16. La Cour constate également, que cette inexécution est née de 1'ordre
juridique interne de l'Etat Togolais, qu'ainsi qu'il y a rupture entre les
Requérants et la Société d'Etat Togo Telecom des principes du droit d’égalité
devant la loi et du droit à une égale protection de la loi tels que prescrits par
1'article 3 de la Charte Africaine des Droits de l‘Homme et des Peuples, laquelle
rupture rend ainsi illusoires ces droits pourtant reconnus par l'Etat Togolais
auquel il incombe, l'obligation de respect des instruments internationaux ; la
Cour déclare à ce sujet que ce faisant, cette obligation de respect des instruments
juridiques internationaux est violée par l'Etat Togolais en l'espèce, de par le
refus de veiller à l'exécution des Décisions rendues par ses Juridictions
nationales et de veiller au respect de l'Etat de droit sur son Territoire. En
l'occurrence la Charte Africaine des Droits de 1'Homme et des Peuples telle que
visée au Préambule de la Constitution Togolaise est niée dans son contenu.

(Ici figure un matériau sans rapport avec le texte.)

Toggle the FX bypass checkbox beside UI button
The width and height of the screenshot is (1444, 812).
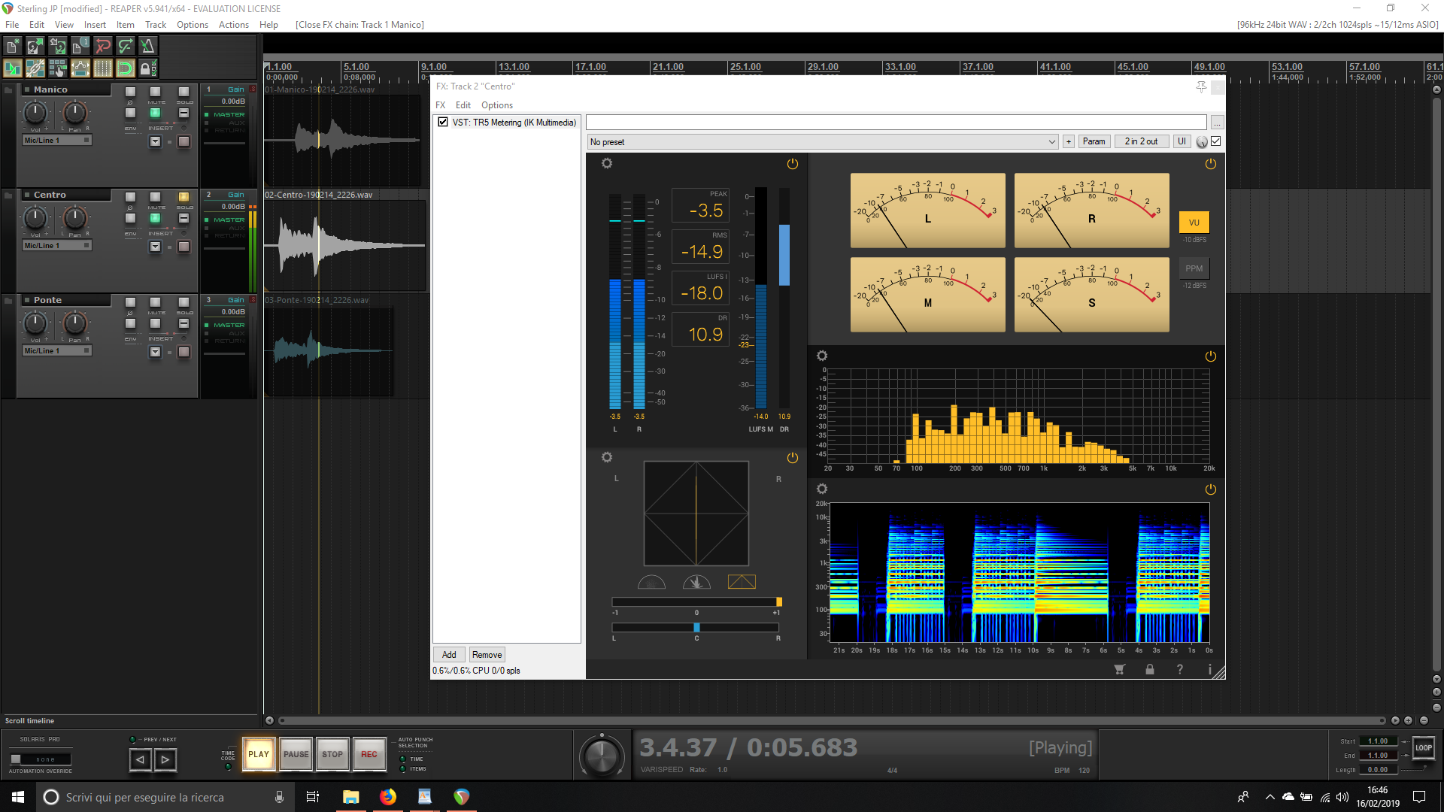point(1216,141)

17. Or, cette obligation des Etats de veiller sur leur territoire national à
1’execution des décisions de justice définitives et exécutoires est établie par une
jurisprudence constante des Cours et Tribunaux et rappelle notamment l'arrêt
Burlov c/ Russie - 7 mai 2002; arrêt Honsbly c/ Grèce- 19 mars 1997, de la Cour
Européenne des Droits de l'Homme qui retient que « lorsque la Décision de
justice concerne une instance publique (comme Togo Telecom en l 'espèce),
l 'exécution doit être automatique », par conséquent sur ce point également
1'interet à agir des Requérants est réel et avère et leur requête recevable.